Start of Information shown
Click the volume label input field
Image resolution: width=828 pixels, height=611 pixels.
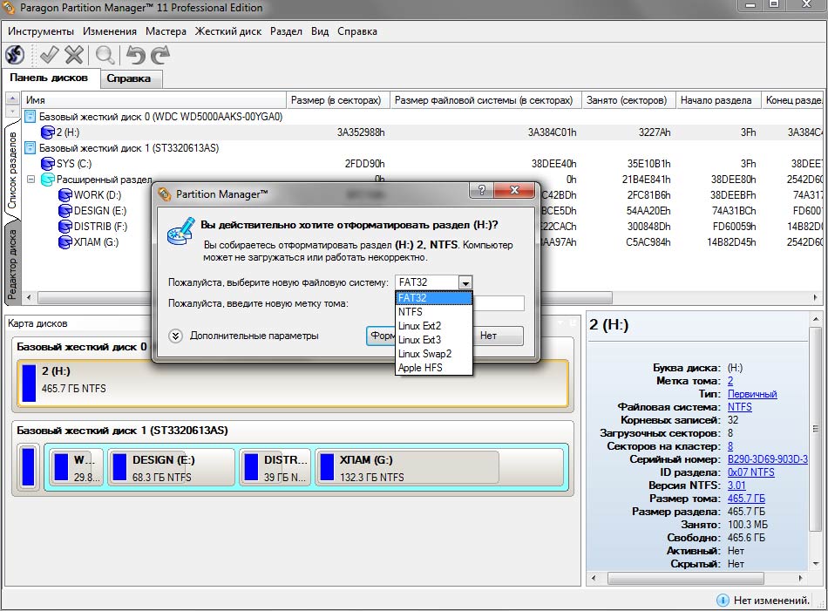(499, 303)
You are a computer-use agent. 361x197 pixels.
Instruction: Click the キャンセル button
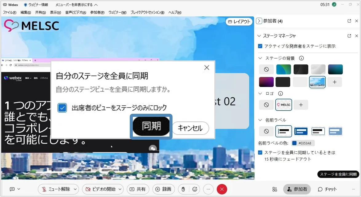tap(190, 128)
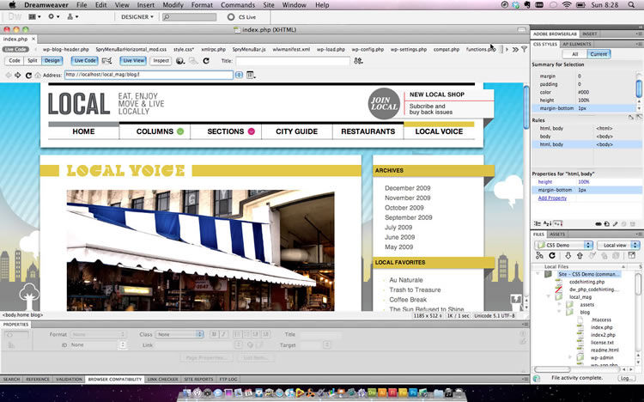Screen dimensions: 644x402
Task: Expand the Files panel to show both sites
Action: pyautogui.click(x=634, y=256)
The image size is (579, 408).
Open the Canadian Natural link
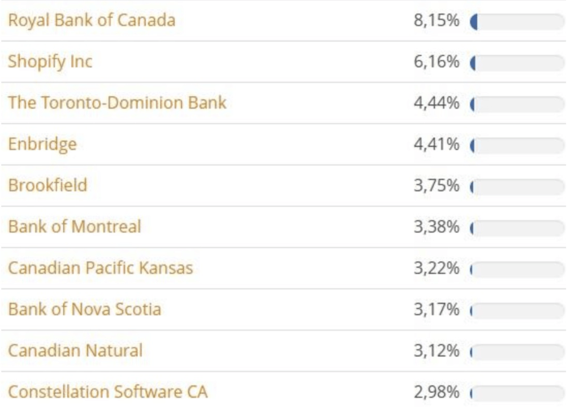pos(75,350)
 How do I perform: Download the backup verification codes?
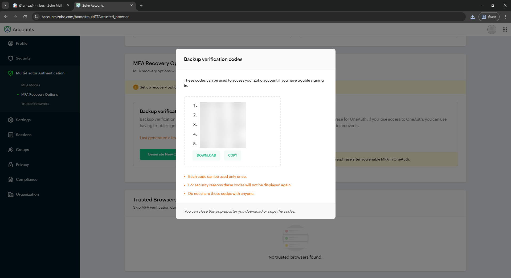coord(206,155)
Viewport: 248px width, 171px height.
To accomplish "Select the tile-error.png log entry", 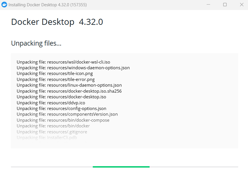I will pyautogui.click(x=56, y=79).
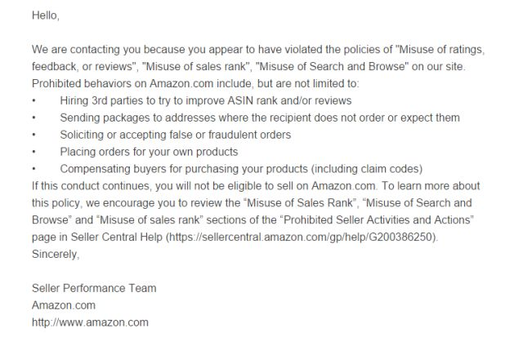Click the "Soliciting or accepting false or fraudulent orders" bullet
This screenshot has height=337, width=523.
(176, 135)
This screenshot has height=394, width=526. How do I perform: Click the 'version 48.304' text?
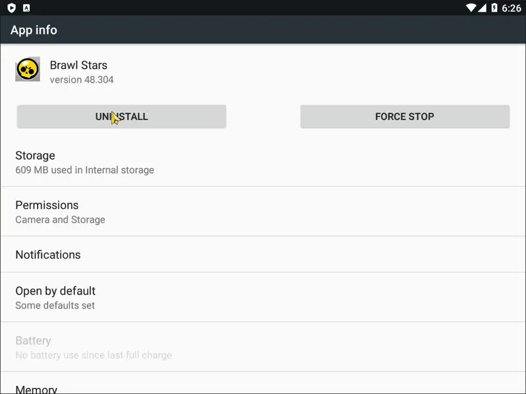coord(82,80)
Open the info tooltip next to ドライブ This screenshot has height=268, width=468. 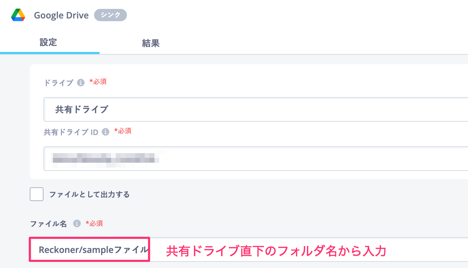[x=81, y=82]
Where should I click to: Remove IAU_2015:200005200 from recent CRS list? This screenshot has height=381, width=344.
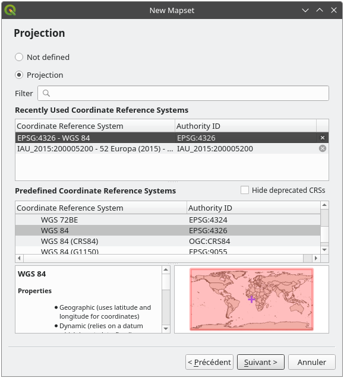click(323, 148)
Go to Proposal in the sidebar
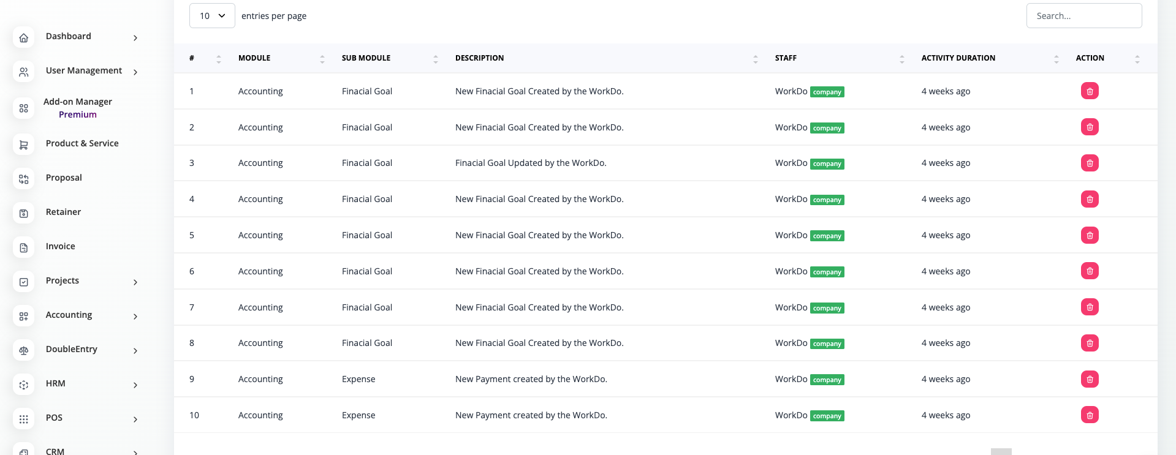1176x455 pixels. 64,178
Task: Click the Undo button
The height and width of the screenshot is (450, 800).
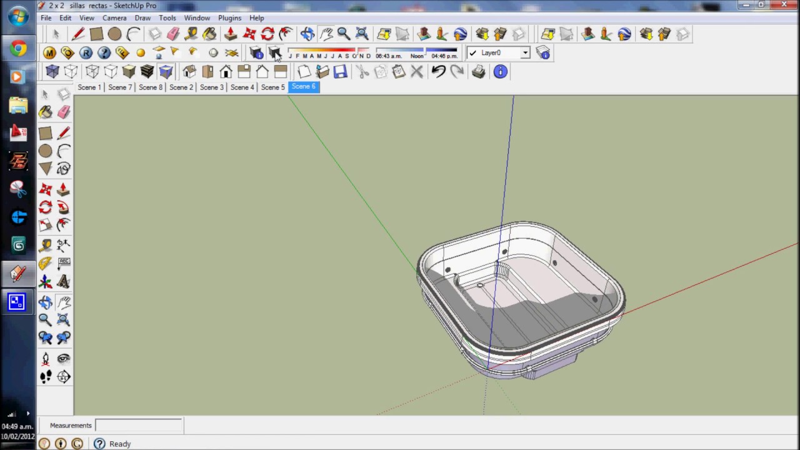Action: coord(438,72)
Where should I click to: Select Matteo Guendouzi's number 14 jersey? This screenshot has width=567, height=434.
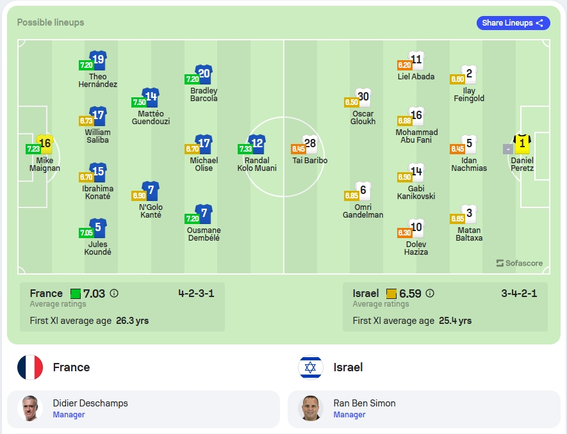point(151,97)
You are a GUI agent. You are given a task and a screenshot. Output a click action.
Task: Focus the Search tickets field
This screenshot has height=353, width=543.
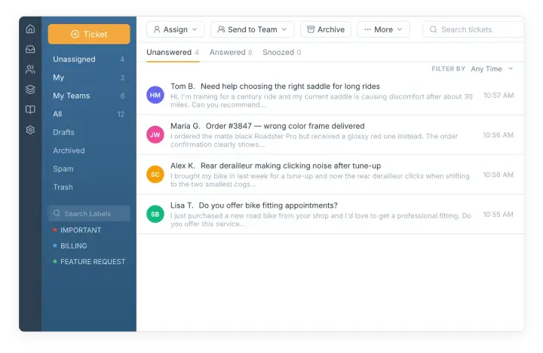click(x=473, y=30)
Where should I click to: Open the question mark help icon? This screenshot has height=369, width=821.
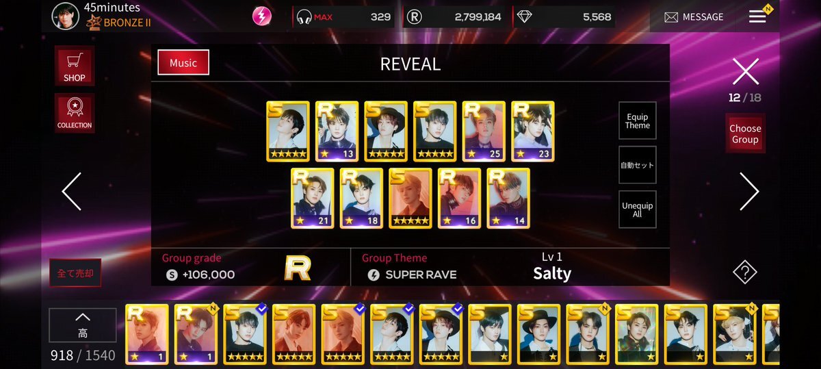745,272
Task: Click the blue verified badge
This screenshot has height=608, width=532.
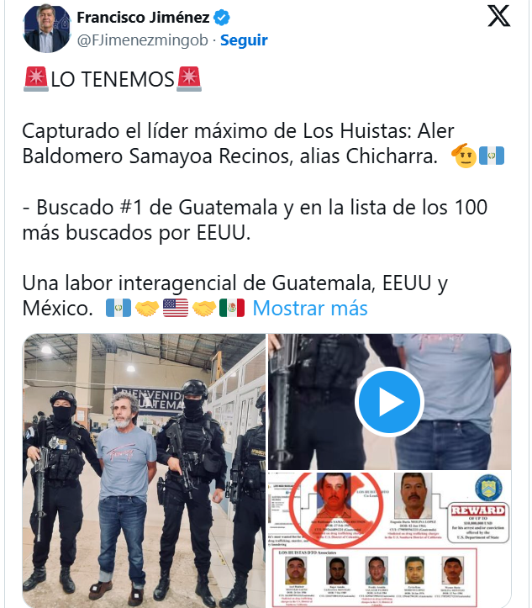Action: tap(222, 18)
End of Information shown
Set down word for word the lines from the opening of the entries above through the line that contains "You are a computer-use agent. 361x197 pixels.", and omit every picture.

Click the volume label input field
Image resolution: width=828 pixels, height=611 pixels.
(499, 303)
You are a computer-use agent. 361x197 pixels.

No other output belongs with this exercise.